++++ Provided data ++++

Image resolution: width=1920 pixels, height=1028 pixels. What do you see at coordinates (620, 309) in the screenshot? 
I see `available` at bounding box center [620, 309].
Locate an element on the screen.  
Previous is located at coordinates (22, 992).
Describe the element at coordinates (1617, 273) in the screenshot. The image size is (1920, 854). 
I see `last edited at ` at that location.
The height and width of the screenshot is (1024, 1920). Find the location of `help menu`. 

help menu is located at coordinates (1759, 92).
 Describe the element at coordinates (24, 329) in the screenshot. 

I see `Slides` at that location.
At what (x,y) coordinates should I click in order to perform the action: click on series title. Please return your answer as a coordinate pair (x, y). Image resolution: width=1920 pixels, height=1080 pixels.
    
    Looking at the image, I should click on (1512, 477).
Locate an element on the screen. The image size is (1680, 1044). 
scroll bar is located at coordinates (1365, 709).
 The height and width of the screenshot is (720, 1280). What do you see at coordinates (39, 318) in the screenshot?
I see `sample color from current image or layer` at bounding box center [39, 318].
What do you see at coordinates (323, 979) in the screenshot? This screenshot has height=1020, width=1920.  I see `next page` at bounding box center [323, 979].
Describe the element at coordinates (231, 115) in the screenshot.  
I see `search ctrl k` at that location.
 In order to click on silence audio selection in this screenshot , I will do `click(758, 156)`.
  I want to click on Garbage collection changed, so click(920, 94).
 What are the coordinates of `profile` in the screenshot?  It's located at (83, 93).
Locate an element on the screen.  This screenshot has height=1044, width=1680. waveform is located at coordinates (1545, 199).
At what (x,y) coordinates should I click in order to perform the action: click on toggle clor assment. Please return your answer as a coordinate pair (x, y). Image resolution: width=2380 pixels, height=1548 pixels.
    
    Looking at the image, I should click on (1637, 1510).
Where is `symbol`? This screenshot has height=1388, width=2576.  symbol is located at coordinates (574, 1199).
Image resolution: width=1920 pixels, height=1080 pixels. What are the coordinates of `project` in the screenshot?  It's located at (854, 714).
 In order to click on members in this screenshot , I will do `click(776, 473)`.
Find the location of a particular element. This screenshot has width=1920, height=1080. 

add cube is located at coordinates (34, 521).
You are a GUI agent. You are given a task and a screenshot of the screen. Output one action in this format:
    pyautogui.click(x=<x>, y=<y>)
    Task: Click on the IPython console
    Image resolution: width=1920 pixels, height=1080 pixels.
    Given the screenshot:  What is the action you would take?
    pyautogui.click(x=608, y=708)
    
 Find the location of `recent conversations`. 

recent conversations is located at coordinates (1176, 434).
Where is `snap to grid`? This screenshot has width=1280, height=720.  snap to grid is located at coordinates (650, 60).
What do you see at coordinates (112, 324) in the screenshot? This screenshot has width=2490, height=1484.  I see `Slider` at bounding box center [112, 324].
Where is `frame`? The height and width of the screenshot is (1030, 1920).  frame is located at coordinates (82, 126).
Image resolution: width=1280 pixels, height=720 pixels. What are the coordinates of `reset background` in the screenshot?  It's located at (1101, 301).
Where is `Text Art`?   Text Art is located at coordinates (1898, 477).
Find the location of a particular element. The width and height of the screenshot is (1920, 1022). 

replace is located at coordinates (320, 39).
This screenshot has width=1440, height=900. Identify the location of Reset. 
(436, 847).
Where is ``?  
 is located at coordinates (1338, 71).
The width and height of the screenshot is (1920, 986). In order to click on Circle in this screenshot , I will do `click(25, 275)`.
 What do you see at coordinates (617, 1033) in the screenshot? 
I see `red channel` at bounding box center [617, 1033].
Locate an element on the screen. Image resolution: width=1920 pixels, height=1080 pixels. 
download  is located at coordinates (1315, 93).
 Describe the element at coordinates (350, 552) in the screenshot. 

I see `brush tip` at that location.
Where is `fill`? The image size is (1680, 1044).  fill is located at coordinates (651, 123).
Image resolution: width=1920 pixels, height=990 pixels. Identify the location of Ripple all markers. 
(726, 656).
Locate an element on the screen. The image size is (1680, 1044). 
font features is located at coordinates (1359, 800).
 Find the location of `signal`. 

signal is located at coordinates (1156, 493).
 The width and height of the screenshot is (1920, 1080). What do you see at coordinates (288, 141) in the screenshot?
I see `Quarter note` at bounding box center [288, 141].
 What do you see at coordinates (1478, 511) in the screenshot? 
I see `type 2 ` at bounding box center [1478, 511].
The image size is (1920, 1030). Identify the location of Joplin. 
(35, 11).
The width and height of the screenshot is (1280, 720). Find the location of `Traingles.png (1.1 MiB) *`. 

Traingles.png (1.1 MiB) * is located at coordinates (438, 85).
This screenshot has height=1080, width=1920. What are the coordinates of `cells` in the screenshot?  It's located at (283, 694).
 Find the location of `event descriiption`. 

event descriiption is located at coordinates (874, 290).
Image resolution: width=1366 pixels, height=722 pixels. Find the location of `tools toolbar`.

++++

• [The request]:
Give the listing above again, substituting "Identify the element" for every occurrence of "Describe the element" and leaving the rest unchanged.

• [Solution for this exercise]:
Image resolution: width=1920 pixels, height=1028 pixels. What do you see at coordinates (620, 309) in the screenshot? 
I see `available` at bounding box center [620, 309].
Locate an element on the screen.  
Previous is located at coordinates (22, 992).
Identify the element at coordinates (1617, 273) in the screenshot. The image size is (1920, 854). 
I see `last edited at ` at that location.
The height and width of the screenshot is (1024, 1920). Find the location of `help menu`. 

help menu is located at coordinates (1759, 92).
 Identify the element at coordinates (24, 329) in the screenshot. 

I see `Slides` at that location.
At what (x,y) coordinates should I click in order to perform the action: click on series title. Please return your answer as a coordinate pair (x, y). Image resolution: width=1920 pixels, height=1080 pixels.
    
    Looking at the image, I should click on (1512, 477).
Locate an element on the screen. The image size is (1680, 1044). 
scroll bar is located at coordinates (1365, 709).
 The height and width of the screenshot is (720, 1280). What do you see at coordinates (39, 318) in the screenshot?
I see `sample color from current image or layer` at bounding box center [39, 318].
What do you see at coordinates (323, 979) in the screenshot? This screenshot has height=1020, width=1920.  I see `next page` at bounding box center [323, 979].
Identify the element at coordinates (231, 115) in the screenshot.  
I see `search ctrl k` at that location.
 In order to click on silence audio selection in this screenshot , I will do `click(758, 156)`.
  I want to click on Garbage collection changed, so click(920, 94).
 What are the coordinates of `profile` in the screenshot?  It's located at (83, 93).
Locate an element on the screen.  This screenshot has height=1044, width=1680. waveform is located at coordinates (1545, 199).
At what (x,y) coordinates should I click in order to perform the action: click on toggle clor assment. Please return your answer as a coordinate pair (x, y). Image resolution: width=2380 pixels, height=1548 pixels.
    
    Looking at the image, I should click on (1637, 1510).
Where is `symbol`? This screenshot has height=1388, width=2576.  symbol is located at coordinates (574, 1199).
Image resolution: width=1920 pixels, height=1080 pixels. What are the coordinates of `project` in the screenshot?  It's located at (854, 714).
 In order to click on members in this screenshot , I will do `click(776, 473)`.
Find the location of a particular element. This screenshot has width=1920, height=1080. 

add cube is located at coordinates (34, 521).
You are a GUI agent. You are given a task and a screenshot of the screen. Output one action in this format:
    pyautogui.click(x=<x>, y=<y>)
    Task: Click on the IPython console
    Image resolution: width=1920 pixels, height=1080 pixels.
    Given the screenshot:  What is the action you would take?
    pyautogui.click(x=608, y=708)
    
 Find the location of `recent conversations`. 

recent conversations is located at coordinates (1176, 434).
Where is `snap to grid`? This screenshot has width=1280, height=720.  snap to grid is located at coordinates (650, 60).
What do you see at coordinates (112, 324) in the screenshot? This screenshot has width=2490, height=1484.  I see `Slider` at bounding box center [112, 324].
Where is `frame`? The height and width of the screenshot is (1030, 1920).  frame is located at coordinates (82, 126).
Image resolution: width=1280 pixels, height=720 pixels. What are the coordinates of `reset background` in the screenshot?  It's located at (1101, 301).
Where is `Text Art`?   Text Art is located at coordinates (1898, 477).
Find the location of a particular element. The width and height of the screenshot is (1920, 1022). 

replace is located at coordinates (320, 39).
This screenshot has width=1440, height=900. Identify the location of Reset. 
(436, 847).
Where is ``?  
 is located at coordinates (1338, 71).
The width and height of the screenshot is (1920, 986). In order to click on Circle in this screenshot , I will do `click(25, 275)`.
 What do you see at coordinates (617, 1033) in the screenshot? 
I see `red channel` at bounding box center [617, 1033].
Locate an element on the screen. Image resolution: width=1920 pixels, height=1080 pixels. 
download  is located at coordinates (1315, 93).
 Identify the element at coordinates (350, 552) in the screenshot. 

I see `brush tip` at that location.
Where is `fill`? The image size is (1680, 1044).  fill is located at coordinates (651, 123).
Image resolution: width=1920 pixels, height=990 pixels. Identify the location of Ripple all markers. 
(726, 656).
Locate an element on the screen. The image size is (1680, 1044). 
font features is located at coordinates (1359, 800).
 Find the location of `signal`. 

signal is located at coordinates (1156, 493).
 The width and height of the screenshot is (1920, 1080). What do you see at coordinates (288, 141) in the screenshot?
I see `Quarter note` at bounding box center [288, 141].
 What do you see at coordinates (1478, 511) in the screenshot? 
I see `type 2 ` at bounding box center [1478, 511].
The image size is (1920, 1030). Identify the location of Joplin. 
(35, 11).
The width and height of the screenshot is (1280, 720). Find the location of `Traingles.png (1.1 MiB) *`. 

Traingles.png (1.1 MiB) * is located at coordinates (438, 85).
This screenshot has height=1080, width=1920. What are the coordinates of `cells` in the screenshot?  It's located at (283, 694).
 Find the location of `event descriiption`. 

event descriiption is located at coordinates (874, 290).
Image resolution: width=1366 pixels, height=722 pixels. Find the location of `tools toolbar`.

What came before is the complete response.